Bacteria that can cause serious heart disease in humans are being spread by rat fleas, sparking concern that the infections could become a bigger problem in humans. Research published in the December issue of the Journal of Medical Microbiology suggests that brown rats, the biggest and most common rats in Europe, may now be carrying the bacteria.
Since the early 1990s, more than 20 species of Bartonella bacteria have been discovered. They are considered to be emerging zoonotic pathogens, because they can cause serious illness in humans worldwide from heart disease to infection of the spleen and nervous system.
"A new species called Bartonella rochalimae was recently discovered in a patient with an enlarged spleen who had travelled to South America," said professor Chao-Chin Chang from the National Chung Hsing University in Taiwan. "This event raised concern that it could be a newly emerged zoonotic pathogen. Therefore, we decided to investigate further to understand if rodents living close to human environment could carry this bacteria."
Scientists have found that rodents carry several pathogenic species of Bartonella, such as B. elizabethae, which can cause endocarditis and B. grahamii, which was found to cause neuroretinitis in humans. Although scientists are unsure about the main route of transmission, these infections are most likely to be spread by fleas. Ctenophthalmus nobilis, a flea that lives on bank voles, was shown to transmit different species of Bartonella bacteria. These pathogens have also been found in fleas that live on gerbils, cotton rats and brown rats.

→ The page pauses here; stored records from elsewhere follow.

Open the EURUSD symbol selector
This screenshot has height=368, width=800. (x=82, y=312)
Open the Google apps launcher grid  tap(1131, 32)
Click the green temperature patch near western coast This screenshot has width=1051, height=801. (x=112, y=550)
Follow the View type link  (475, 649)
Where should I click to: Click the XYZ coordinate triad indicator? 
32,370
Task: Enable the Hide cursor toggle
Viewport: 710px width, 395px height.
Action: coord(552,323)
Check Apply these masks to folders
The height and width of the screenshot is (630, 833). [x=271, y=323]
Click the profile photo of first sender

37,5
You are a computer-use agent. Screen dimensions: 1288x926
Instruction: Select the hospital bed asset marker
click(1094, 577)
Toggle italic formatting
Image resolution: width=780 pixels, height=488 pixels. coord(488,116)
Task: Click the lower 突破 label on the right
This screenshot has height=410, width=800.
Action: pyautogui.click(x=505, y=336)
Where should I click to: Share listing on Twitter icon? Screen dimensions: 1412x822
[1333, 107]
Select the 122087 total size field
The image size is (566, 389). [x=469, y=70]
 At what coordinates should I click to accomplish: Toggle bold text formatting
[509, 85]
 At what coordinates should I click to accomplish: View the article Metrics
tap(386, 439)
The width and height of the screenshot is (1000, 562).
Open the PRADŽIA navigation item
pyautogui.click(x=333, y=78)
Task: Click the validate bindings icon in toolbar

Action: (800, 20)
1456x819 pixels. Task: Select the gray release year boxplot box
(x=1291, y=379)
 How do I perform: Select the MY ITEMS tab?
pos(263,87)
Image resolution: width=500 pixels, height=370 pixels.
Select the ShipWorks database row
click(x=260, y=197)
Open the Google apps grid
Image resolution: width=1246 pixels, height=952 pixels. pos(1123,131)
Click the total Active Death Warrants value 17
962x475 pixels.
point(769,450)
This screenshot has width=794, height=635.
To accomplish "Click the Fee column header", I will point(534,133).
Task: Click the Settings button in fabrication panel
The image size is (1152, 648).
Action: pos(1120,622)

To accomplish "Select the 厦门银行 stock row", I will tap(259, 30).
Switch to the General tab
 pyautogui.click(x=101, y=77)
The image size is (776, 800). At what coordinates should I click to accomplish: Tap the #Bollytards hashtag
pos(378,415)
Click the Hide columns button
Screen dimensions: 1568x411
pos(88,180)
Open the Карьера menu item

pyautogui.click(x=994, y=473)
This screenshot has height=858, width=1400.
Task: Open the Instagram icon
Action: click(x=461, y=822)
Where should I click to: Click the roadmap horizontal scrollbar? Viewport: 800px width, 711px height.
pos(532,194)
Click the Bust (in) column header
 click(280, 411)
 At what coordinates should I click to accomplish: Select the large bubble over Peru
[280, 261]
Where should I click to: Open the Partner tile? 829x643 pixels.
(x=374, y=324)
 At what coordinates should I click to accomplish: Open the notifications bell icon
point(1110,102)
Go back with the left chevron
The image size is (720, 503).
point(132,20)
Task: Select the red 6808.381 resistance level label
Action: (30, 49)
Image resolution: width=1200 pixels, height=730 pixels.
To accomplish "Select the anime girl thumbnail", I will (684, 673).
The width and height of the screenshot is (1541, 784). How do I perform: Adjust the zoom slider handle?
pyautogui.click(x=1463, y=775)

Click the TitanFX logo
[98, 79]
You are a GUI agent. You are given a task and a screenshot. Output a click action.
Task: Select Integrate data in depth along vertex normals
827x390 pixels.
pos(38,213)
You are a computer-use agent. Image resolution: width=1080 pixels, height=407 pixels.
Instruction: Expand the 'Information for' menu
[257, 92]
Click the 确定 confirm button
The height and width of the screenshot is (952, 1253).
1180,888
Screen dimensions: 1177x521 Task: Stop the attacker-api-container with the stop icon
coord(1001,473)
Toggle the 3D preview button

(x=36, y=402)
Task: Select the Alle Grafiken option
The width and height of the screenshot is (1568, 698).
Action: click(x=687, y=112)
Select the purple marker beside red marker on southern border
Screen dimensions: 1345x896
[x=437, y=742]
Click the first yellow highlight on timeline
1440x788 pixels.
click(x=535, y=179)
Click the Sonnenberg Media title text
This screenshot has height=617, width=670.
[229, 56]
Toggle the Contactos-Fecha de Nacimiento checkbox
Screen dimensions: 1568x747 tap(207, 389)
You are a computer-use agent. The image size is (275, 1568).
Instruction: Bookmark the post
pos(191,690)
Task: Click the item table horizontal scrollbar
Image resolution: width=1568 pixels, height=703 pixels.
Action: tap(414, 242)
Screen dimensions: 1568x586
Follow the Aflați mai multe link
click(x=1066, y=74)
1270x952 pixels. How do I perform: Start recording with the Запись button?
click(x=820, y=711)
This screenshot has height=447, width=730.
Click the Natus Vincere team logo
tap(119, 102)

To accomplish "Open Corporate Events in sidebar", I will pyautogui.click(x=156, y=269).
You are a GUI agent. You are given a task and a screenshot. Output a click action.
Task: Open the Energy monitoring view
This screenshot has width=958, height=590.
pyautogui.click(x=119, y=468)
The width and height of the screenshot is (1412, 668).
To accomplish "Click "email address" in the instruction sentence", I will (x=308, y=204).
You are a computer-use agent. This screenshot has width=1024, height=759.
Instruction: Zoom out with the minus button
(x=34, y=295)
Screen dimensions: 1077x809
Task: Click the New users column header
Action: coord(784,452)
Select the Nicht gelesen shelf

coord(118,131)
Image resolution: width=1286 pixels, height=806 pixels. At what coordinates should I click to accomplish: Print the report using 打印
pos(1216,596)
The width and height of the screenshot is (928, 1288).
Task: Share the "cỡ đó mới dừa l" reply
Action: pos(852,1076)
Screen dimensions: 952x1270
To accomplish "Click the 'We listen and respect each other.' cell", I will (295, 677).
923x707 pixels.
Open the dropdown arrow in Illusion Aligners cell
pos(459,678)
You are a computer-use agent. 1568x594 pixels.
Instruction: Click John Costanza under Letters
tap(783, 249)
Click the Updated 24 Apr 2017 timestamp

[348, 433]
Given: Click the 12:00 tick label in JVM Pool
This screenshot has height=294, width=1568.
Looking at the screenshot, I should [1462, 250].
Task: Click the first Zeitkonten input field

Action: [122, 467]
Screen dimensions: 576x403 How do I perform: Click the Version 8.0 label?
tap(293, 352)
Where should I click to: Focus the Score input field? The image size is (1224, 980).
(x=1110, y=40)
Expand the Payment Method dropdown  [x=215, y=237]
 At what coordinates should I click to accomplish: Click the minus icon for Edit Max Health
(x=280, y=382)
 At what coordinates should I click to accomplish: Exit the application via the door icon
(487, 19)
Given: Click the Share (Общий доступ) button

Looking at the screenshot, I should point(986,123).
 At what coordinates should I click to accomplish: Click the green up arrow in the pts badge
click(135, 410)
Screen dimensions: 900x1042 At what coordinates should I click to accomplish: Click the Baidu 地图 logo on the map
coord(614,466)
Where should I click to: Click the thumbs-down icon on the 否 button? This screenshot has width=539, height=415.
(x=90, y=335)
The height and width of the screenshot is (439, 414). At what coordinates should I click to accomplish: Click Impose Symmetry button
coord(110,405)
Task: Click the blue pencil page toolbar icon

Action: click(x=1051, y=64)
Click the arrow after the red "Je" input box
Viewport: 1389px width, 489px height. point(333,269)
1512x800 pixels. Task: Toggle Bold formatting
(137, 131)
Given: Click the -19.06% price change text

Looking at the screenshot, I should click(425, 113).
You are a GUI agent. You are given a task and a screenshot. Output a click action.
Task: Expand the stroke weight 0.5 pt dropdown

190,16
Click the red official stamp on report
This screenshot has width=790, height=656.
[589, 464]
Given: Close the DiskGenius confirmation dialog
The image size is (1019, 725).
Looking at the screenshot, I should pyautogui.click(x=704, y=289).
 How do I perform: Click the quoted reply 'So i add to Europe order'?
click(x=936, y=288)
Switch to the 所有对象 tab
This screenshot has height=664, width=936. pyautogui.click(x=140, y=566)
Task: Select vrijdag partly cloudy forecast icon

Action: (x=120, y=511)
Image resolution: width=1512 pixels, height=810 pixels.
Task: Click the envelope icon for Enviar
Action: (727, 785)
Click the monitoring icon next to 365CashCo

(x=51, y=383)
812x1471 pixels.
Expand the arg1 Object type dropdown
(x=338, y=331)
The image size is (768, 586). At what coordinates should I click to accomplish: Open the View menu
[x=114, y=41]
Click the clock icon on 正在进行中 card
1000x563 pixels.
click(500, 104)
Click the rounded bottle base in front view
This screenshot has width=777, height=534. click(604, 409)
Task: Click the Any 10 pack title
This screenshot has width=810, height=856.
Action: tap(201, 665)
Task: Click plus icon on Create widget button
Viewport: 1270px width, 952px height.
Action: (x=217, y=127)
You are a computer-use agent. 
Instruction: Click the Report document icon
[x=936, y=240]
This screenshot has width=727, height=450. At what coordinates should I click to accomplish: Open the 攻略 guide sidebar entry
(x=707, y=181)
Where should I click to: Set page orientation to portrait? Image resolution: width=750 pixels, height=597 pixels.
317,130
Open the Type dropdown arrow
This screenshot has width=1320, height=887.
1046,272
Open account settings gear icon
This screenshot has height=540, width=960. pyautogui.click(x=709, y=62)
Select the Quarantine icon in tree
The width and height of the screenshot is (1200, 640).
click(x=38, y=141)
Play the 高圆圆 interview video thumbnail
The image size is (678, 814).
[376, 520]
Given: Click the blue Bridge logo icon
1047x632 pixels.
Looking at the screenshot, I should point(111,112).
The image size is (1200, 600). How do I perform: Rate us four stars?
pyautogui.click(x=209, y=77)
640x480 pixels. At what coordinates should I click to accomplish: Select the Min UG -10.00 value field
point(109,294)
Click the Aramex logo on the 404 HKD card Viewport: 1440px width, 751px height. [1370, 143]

"We analyzed bacteria found in Rattus norvegicus in Taiwan. The brown rat is also the most common rat in Europe," said Chang. "By analyzing the DNA of the bacteria, we discovered a strain that is most closely related to B. rochalimae, which has been isolated recently from a human infection in the United States."
The researchers took samples from 58 rodents, including 53 brown rats, two mice (Mus musculus) and three black rats (Rattus rattus). Six of the rodents were found to be carrying Bartonella bacteria; five of these were brown rats. Four of the rodents were carrying B. elizabethae, which can cause heart disease in humans, and one of the black rats was found to be harboring B. tribocorum. However, the scientists noticed one strain that had not been identified in rodents previously. The strain was finally shown to be close to B. rochalimae.
"Because of the small sample size used in this study, we cannot say for sure that the common brown rat is spreading B. rochalimae," said Chang. "However, several different Bartonella bacteria are surely transmitted by rodents. These results raise concerns about the existence of other reservoirs and vectors for this emerging infection. This certainly warrants further investigation."